He stood by Jason's grave and gazed at the indentations in the cold marble, spelling out 'Jason Owen McConnell' in grim, slanting letters like the deep slashes of a knife. The wind was blowing fiercely, but he barely felt it, staring down at the place where the boy he loved, the only person Peter had ever loved, lay. His heart had broken apart when Jason's had stopped. The worst thing was that he was reminded of his lover all the time; in the swelling of Ivy's belly, in the shadows playing across Nadia's profile, the guilt stretched across Matt and Lucas' faces like ill-fitting masks from Greek tragedies; in the haunted eyes of the parish priest. Jason's handwriting on Jason's books, the first version of Jason's speech lying on his desk. Jason's iPod under his bed, half-out of battery and never to be played again. Peter could still remember whole days spent lying together in semi-public parks near one of their houses, sharing earphones and listening to songs that only one of them liked. Jason's phone, which must by now be claiming hundreds of missed calls from Peter, because now it's the only way he'll ever hear Jason's voice again. Flipping his phone open, he presses one and the call button, staring at the display 'Calling… Jason' it reads, followed by a smiley face, put there by a boy not yet as jaded as Peter, not as hurt, not as broken, still hopelessly in hidden love. He can't quite remember being that boy. He listens to Jason's voice, so carefree And unknowing, until he hears the faint *beep* that shatters the illusion he'd foolishly let his mind form yet again; the one that brought him that faint glimmer of hope, that feeling of being home, because home was wherever Jason happened to be. They belonged together, like they had been so often.
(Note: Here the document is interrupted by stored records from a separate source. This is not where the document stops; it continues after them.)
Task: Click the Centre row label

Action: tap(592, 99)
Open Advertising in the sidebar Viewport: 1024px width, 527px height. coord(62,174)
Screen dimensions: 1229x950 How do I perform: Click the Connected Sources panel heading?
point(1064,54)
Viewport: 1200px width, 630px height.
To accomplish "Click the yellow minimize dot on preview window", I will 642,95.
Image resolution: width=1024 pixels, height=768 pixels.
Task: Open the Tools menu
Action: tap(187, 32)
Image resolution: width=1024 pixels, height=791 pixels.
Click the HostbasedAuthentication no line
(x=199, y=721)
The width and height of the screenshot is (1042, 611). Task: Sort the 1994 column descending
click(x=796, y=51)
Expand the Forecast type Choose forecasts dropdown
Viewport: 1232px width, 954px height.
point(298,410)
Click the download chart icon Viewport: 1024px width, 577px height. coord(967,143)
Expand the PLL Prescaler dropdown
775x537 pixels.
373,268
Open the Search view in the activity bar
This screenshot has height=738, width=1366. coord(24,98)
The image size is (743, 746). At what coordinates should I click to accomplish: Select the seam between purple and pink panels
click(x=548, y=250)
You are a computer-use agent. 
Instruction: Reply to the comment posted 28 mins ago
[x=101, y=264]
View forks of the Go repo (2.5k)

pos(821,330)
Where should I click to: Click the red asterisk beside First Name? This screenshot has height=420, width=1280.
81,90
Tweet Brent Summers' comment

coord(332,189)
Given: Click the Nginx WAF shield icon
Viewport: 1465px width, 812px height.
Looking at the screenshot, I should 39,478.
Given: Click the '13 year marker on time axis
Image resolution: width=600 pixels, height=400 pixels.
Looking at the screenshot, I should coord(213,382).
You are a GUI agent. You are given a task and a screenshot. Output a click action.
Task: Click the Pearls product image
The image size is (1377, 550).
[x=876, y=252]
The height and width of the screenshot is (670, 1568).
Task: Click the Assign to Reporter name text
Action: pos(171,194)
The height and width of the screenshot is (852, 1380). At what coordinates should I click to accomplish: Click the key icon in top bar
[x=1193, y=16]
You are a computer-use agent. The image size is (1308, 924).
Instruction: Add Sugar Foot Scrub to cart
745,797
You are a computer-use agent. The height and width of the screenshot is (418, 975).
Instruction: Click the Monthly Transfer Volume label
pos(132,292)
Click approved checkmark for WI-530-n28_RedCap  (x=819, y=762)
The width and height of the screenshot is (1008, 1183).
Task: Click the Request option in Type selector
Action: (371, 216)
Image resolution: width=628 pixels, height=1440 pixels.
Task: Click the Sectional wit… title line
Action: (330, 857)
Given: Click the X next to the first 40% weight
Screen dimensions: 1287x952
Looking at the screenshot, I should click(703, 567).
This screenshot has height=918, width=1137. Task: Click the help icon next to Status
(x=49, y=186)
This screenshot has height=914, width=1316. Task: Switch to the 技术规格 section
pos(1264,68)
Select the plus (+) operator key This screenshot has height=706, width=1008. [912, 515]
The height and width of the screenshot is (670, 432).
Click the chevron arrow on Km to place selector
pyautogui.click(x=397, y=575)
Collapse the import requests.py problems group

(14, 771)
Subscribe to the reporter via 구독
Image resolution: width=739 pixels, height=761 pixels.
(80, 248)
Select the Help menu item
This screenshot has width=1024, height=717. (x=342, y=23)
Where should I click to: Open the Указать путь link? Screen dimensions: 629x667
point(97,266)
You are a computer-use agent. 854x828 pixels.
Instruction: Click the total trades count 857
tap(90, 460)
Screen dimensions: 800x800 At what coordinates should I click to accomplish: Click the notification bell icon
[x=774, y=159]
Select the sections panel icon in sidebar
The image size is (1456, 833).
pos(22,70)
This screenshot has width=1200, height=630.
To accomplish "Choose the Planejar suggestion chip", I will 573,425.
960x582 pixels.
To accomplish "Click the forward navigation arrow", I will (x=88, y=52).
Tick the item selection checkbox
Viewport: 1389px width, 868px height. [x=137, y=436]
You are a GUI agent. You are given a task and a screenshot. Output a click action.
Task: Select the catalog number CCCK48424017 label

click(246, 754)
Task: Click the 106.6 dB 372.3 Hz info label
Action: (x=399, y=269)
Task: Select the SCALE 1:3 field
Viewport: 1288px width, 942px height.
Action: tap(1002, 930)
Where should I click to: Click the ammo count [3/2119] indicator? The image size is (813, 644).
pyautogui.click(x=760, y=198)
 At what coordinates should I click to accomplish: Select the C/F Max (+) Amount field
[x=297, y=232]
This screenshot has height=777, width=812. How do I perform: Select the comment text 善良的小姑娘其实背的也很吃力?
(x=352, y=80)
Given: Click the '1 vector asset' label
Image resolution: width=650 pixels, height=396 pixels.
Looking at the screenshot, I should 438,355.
Peter Simmons wondered whether there was anything left worth living for.
The guardian, who he assumed to be Saint Peter (and wasn't it ridiculous, that the bare mention of the name could still make him feel safe, yet worried about people finding out. Except that God must already know, and shit, he's going to be sent to hell;) led Jason into a grand, spacious throne-room. There were three gleaming gold thrones at the far end, and there appeared to be no floor, only reflections; which like the walls showed close-ups of various events. He could see a bunch of surfers packing up their equipment on the right, a busy street in London on the left. But it's the floor that's so surprising, because he looks down and for a minute all he can see is Peter, his Peter. He's dead and about to be judged by God himself for his sins, but nevertheless he can't suppress the little shiver of longing that runs through him, or the urge to just take Peter into his arms and brush the glistening tears away, even though he knows he'll never be able to again. The floor is like a collage of Peter, Peter on his knees before the priest Jason had confessed to, Peter by a grave that could only be his, Peter and Ivy, Peter talking to Jason's parents, Peter and Nadia, and yet the sight of them didn't hurt nearly as much as Peter, Peter, Peter.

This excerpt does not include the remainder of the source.